Rectal examination is an efficient method for the detection of prostate cancer. However, a pathological confirmation using biopsy or FNA is necessary for a definitive diagnosis of prostate cancer [22, 23] because of the high incidence of both cancers in elderly patients. Differences in pathology between prostate and rectal cancers, including cytoarchitecture, glandular architecture, cellular pleomorphism, and mucosecretion patterns, can facilitate a correct diagnosis [24]. In rectal adenocarcinoma, tumor cells form irregular tubular structures, have multiple lumens, and have reduced stroma [25]. In contrast, prostate cancer glands have irregular outlines with a smooth inner surface. In addition, the epithelial cells in the rectal mucosa often exhibit intraepithelial neoplasia [26]. In the present study, there was no evidence of intraepithelial neoplasia in the rectal mucosa layer, suggesting that the tumors may be not rectal carcinomas. Furthermore, the tumor cells in the present study exhibited the 4 major cytoarchitectural patterns associated with prostate cancer including medium-sized glands, small glands, diffuse individual cell infiltration, and cribriform patterns. The prostate cancer cells present with nuclear enlargement and prominent nucleoli [26, 27].

IHC to identify specific markers of prostate and colorectal cancers plays an important role in confirming the origin of the tumor. Liu et al. reported that IHC staining is an essential tool in distinguishing the origin of metastatic cancer, particularly in cases where the histology does not appear typical of rectal carcinoma [15]. PSA and P504s are both specific, accurate, commonly used markers of prostate cancer cells. PSA is secreted specifically by the epithelial cells of the prostate gland [28], and PSA serum levels are often elevated in patients with prostate cancer [29, 30]. In the blood, the majority of PSA is bound to serum proteins with a small fraction of unbound PSA. Therefore, in patients with prostate cancer, the ratio of free PSA to unbound PSA is significantly decreased, providing a powerful diagnostic tool [31]. P504s is a highly sensitive marker for prostate cancer that is useful for the detection of small foci in biopsy and FNA specimens [32, 33]. However, P504s is not always present in prostate cancer because the degree of tumor differentiation can affect its expression. Furthermore, in contrast to rectal cancer, prostate cancer is rarely positive for CK20 [3436]. Villin is localized to the microvilli of the brush border of the intestinal epithelium and is a good marker of adenocarcinomas of intestinal origin. CDX2 is a highly sensitive and specific marker of adenocarcinomas of intestinal origin [37].
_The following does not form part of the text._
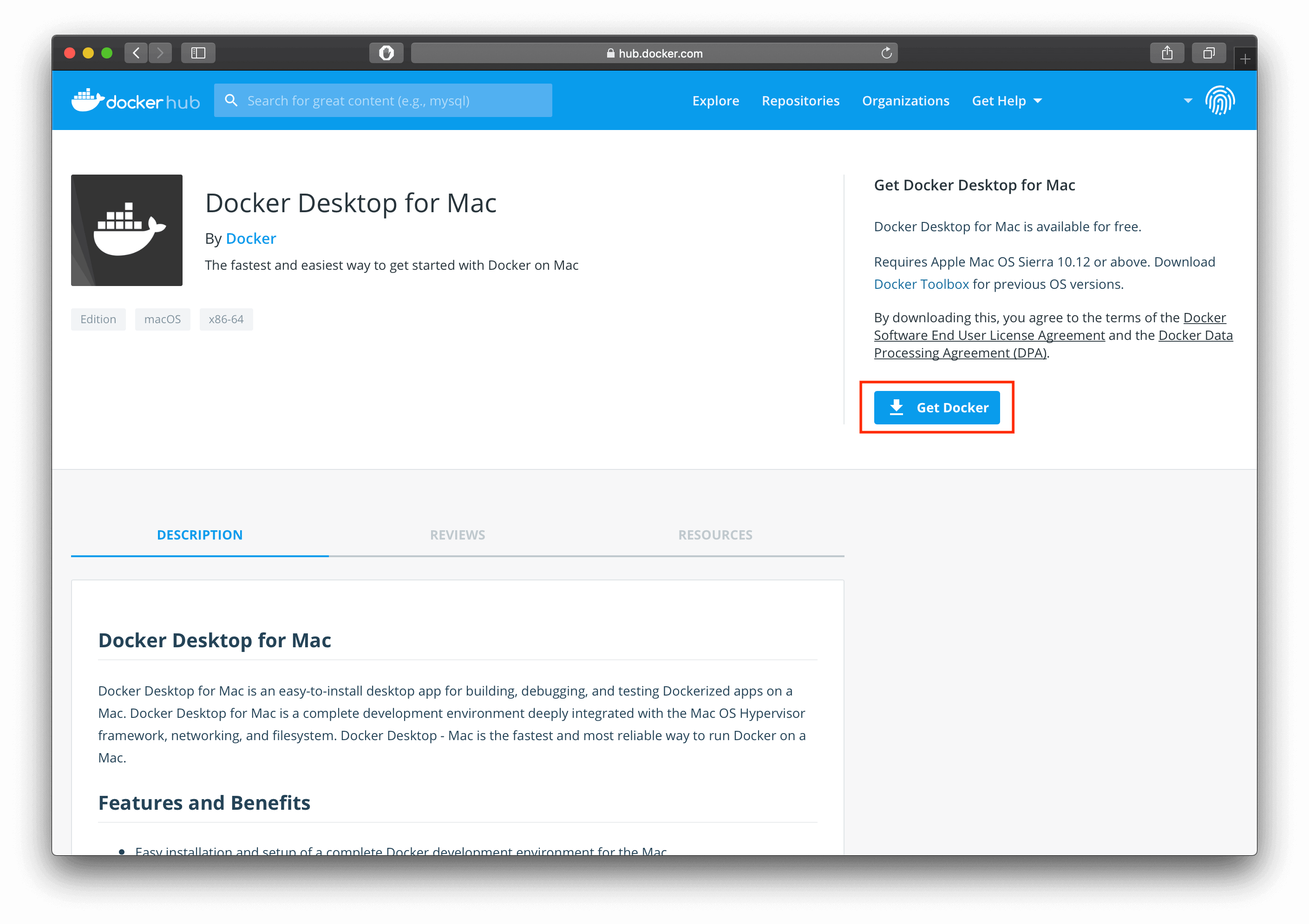
Task: Click the user account dropdown arrow
Action: coord(1183,100)
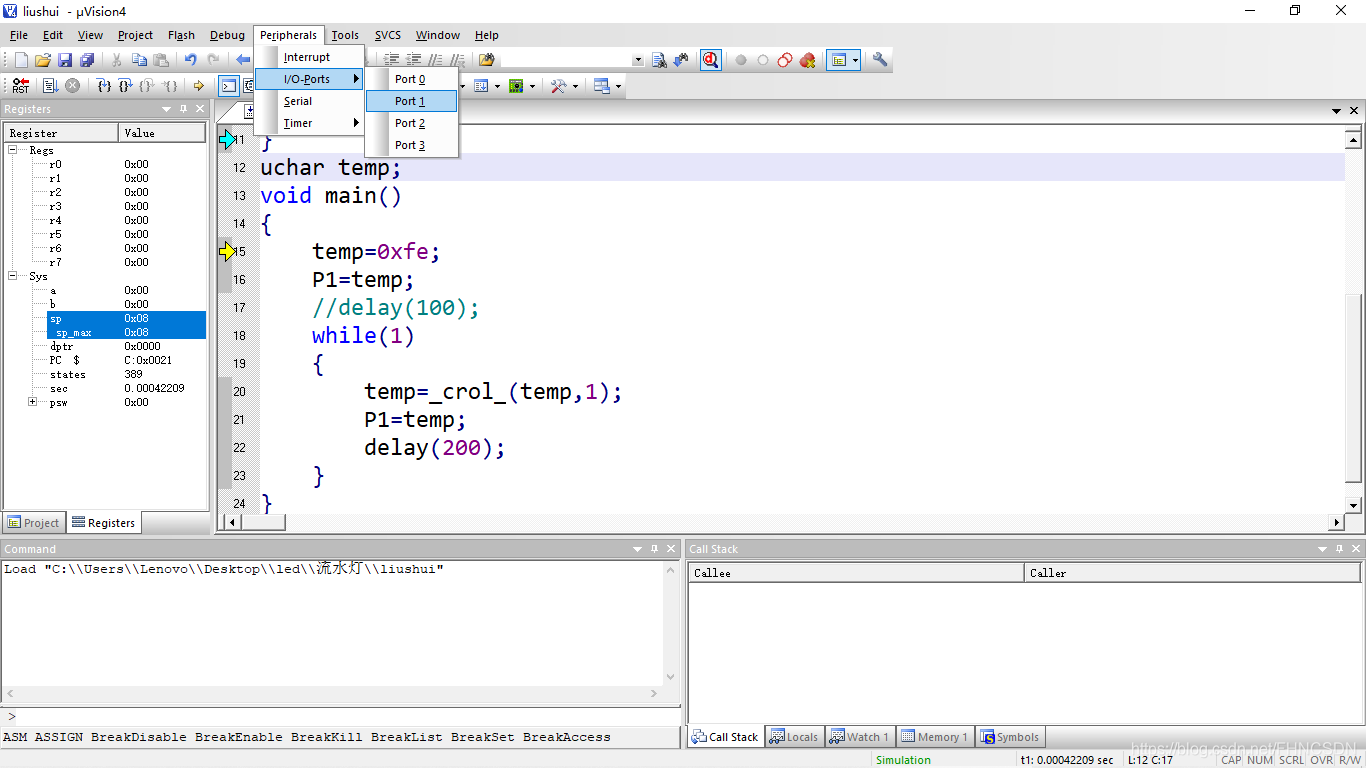This screenshot has width=1366, height=768.
Task: Click the Find in Files icon
Action: pyautogui.click(x=659, y=60)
In the present study, all tumors were positive for PSA, and 6 tumors were positive for P504s. In contrast, all tumors were negative for CK20, CDX2, and villin [3840]. In addition, all these tumors were negative for CDX-2; however, some androgen-independent prostate tumors display nuclear CDX2 staining [41], which could represent a potential dangerous pitfall for the differential diagnosis from rectal carcinoma.

Conclusions

In the present study, we identified a number of considerations to keep in mind when making a differential diagnosis of prostate cancer. First, most colorectal cancers arise from adenomatous polyps [42, 43] and transitional lesions (low-grade or high-grade intraepithelial neoplasia) between the normal epithelium and carcinoma, and often appear in the rectal mucosal layer, which can help judge the origination of rectal lesions. Intraepithelial neoplasia does not occur in rectal metastatic tumors derived from prostate cancer. Second, the medical history of the patient should be carefully evaluated because 1 of the patients in this study presented with a history of prostate cancer. When a tumor mass appears in the rectal wall of patients with a medical history of prostate cancer, the diagnosis of rectal cancer should only be reached after prostate cancer has been ruled out. Third, IHC staining for tissue-specific markers provides significant support, enabling pathologists to determine an accurate and definitive diagnosis. Furthermore, in elderly male patients who have a tumor mass in the rectum, the differential diagnosis of prostate cancer must be performed to avoid misdiagnosis. Any treatment should be postponed until the final definitive diagnosis is reached.